And that is when the subtle thought entered my mind that my daughter may simply be content to have fun sometimes and not be competitive all the time (if that is even possible!). I quickly chased the idea from my mind and began helping her understand that if she tossed the beanbags instead of throwing them she’d have more control and possibly score three out of three. I got that, “Whatever, dad” look.

Now let me just state I’m NOT one of those parents. You know the type, they shout through the backstop at the umpire during a T-ball game, or shadow the coach constantly telling him why their kid ought to be moved to a more strategic position. I set out three years ago when my daughter played on her first soccer team to encourage participation and fun.  It never crossed my mind that there are people in this world who somehow have managed to separate competition/winning and fun, so imagine my surprise when my kiddo didn’t particularly like the games, but simply loved being at practice with her teammates.

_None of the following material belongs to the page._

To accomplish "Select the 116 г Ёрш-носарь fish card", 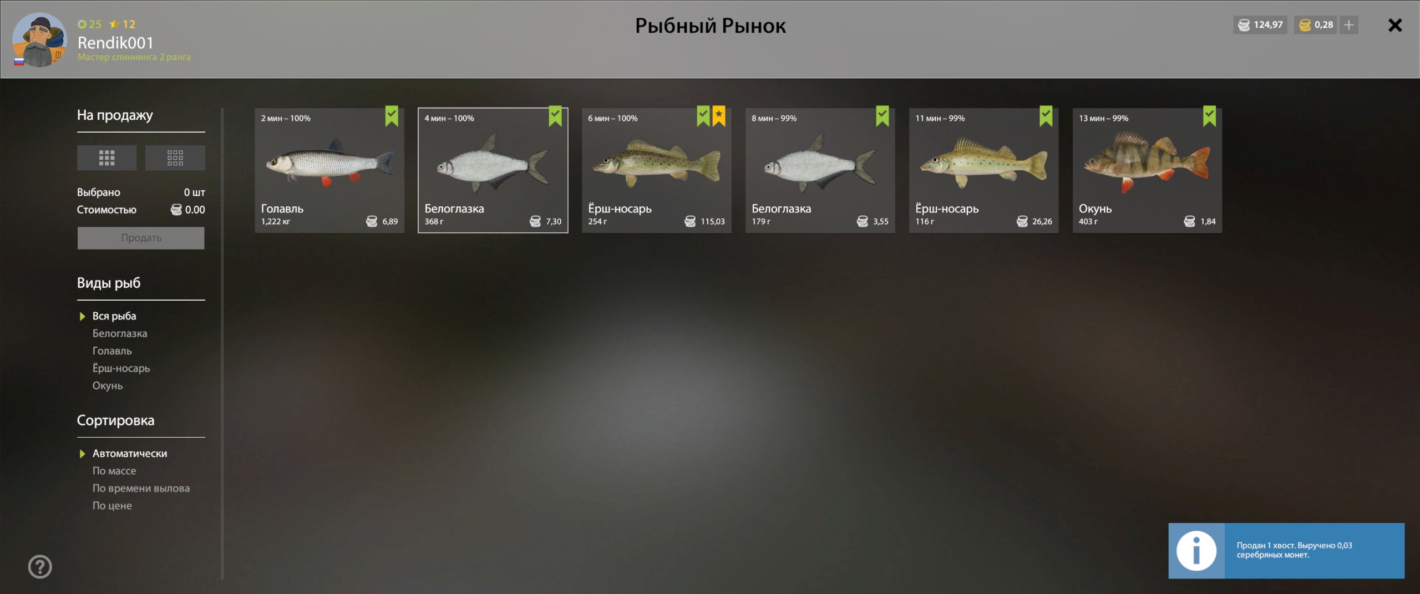I will pyautogui.click(x=983, y=170).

“My name is Chris,” I could just see myself meekly say with lowered head to an ex-jock, win-at-all costs Competitive Dad’s Anonymous support group. “I have a great kid, exceptional in math and reading, respectful to her mom and I and to other adults, who enjoys music and art and friends and dress-up and butterflies and strawberries and trampolines, but most times when it comes to competition is content to….participate.”

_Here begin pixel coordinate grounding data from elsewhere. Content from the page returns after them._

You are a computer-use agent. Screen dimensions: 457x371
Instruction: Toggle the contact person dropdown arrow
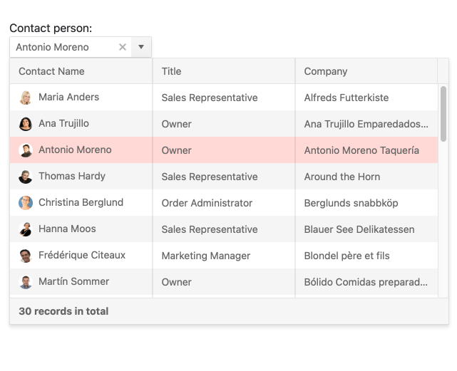pos(141,47)
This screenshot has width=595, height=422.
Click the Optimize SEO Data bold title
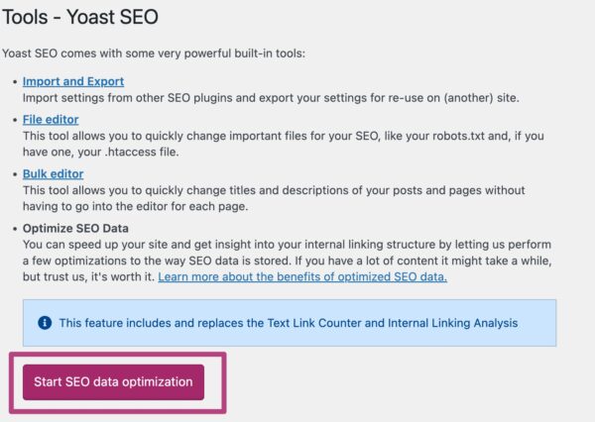click(77, 227)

Funny thing is, my daughter is competitive. She hates losing at board games and loves nothing more than to beat her daddy at, well anything and everything. The smallest thing is a competition. Backgammon is a Battle Royal. Beating me is fun. Losing brings on the waterworks. I’ve tried to tell her, “There’s no crying in Backgammon!” I’ve even heard myself say, “Try your best and if you lose that’s okay. It’s about having fun competing.”

And come to find out that is what Sports Day in the UK is about. Teachers spent most of their time encouraging five, six and seven year old boys and girls to stick with it, keep trying, “keep chin up.” Enjoy the competition. And fortunately these fine teachers weren’t interrupted by any of those parents. I don’t think there was a child who will look back on this day and say they didn’t have any fun, including my daughter, who gave Sports Day two thumbs up.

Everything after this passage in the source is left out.